Sunday, September 20, 2020

Here We Go Again: Value To Finally Outperform Growth?

So far for most of the month of September, the large cap value stock space has outperformed large cap growth. Since the end of the financial crisis of 2008/2009 I have probably written about the market's turn to favoring value at least a dozen times. If performance is the yardstick, the growth style has ultimately been favored by investors for the last ten or eleven years as seen in the below chart.


Looking at a shorter time frame one can see this burst of value outperformance. Notable is the fact value has had small periods of outperformance at other times as well.


In a mid-2018 article, Is The Value Style Really In Favor Now?, I was hesitant about value's ability to take over market leadership from the growth style.

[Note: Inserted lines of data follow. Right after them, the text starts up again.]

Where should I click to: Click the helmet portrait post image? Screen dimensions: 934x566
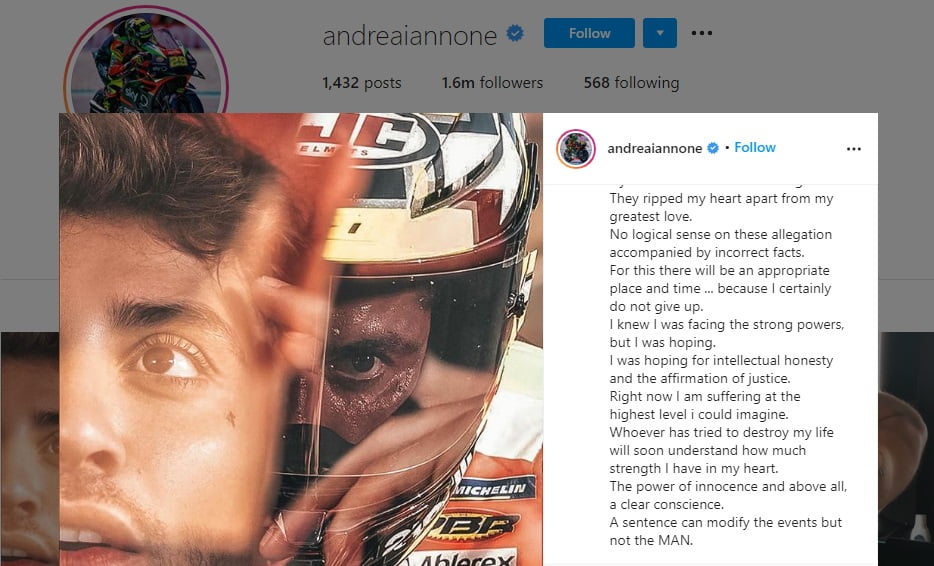[x=301, y=340]
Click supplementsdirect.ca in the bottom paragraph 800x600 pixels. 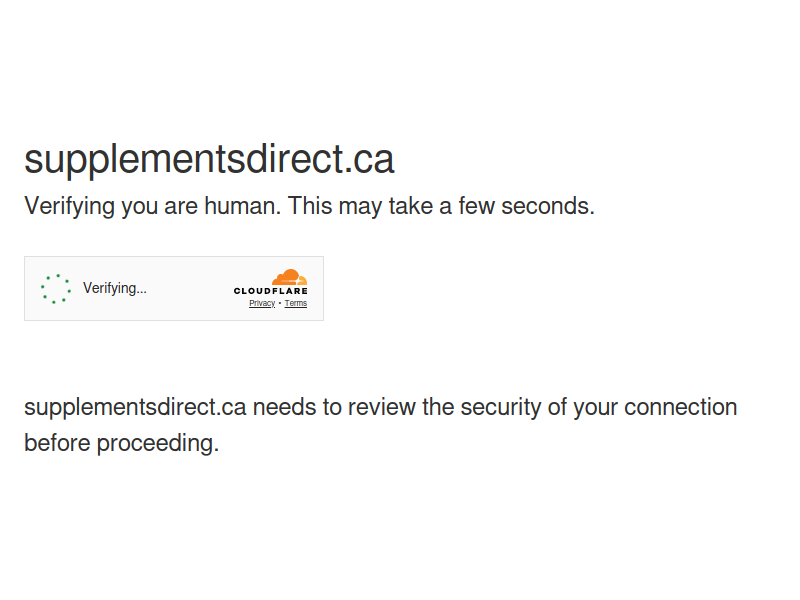coord(135,408)
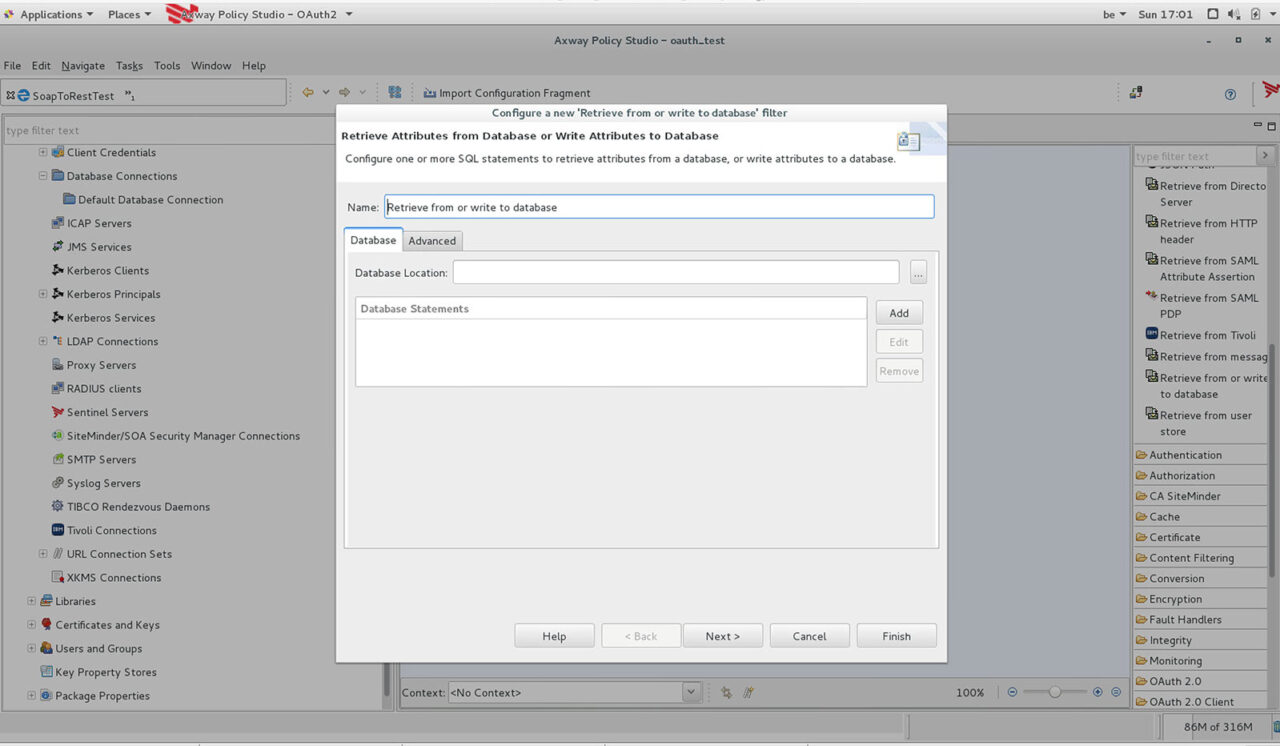This screenshot has height=746, width=1280.
Task: Click the system volume icon in top bar
Action: [x=1233, y=14]
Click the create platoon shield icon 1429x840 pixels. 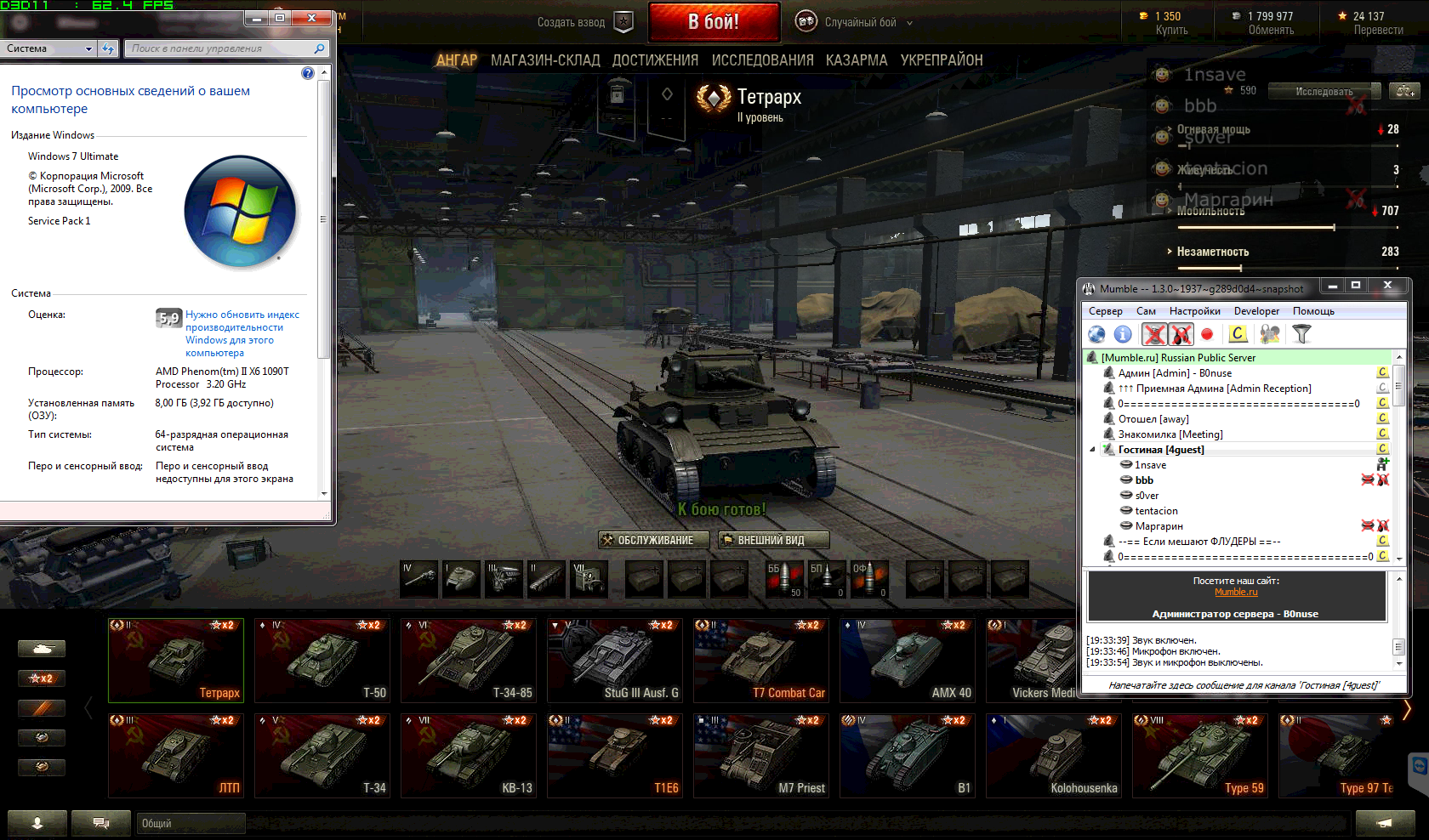click(623, 22)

In that article I wrote, "What gives me pause is the fact history has mostly supported value outperformance coming out of a recession. Late in an economic cycle growth tends to dominate performance as growth type companies tend to grow earnings in spite of the economy." Since the beginning of the month, the industrials and materials sectors are outperforming and these are economically sensitive sectors. The sector laggards are growth oriented ones, technology and communication services.


It is a strong economic recovery that really favors value following the end of a recession. Having noted this, the value style is certainly in a better position to outperform growth today than probably any other time over the last decade as the economy exits this virus induced recession. I am still not convinced value does outperform growth though, at least not broadly. In the Russell 1000 Value Index, financials remain the index's largest sector with a 18% weighting and the technology weighting is only 10%. For value to outperform, financial stocks will likely need to exhibit some market leadership and technology stocks will need to lag. Technology's weighting in the Russell 1000 Growth Index is 44%. With the low level of interest rates, a flat yield curve and the Fed's desire to maintain a low level of rates for the foreseeable future, it likely remains a difficult operating environment for many financial firms.


For investors, due to the magnitude of growth's outperformance versus value, it is prudent to be mindful of a potential rotation into value. Additionally, with technology accounting for 44% of the growth index, followed by discretionary at 16%, of which Amazon (AMZN) is half the discretionary sector weighting in the index, if large cap technology lags for an extended period of time, this would likely lead to value outperformance, all else being equal.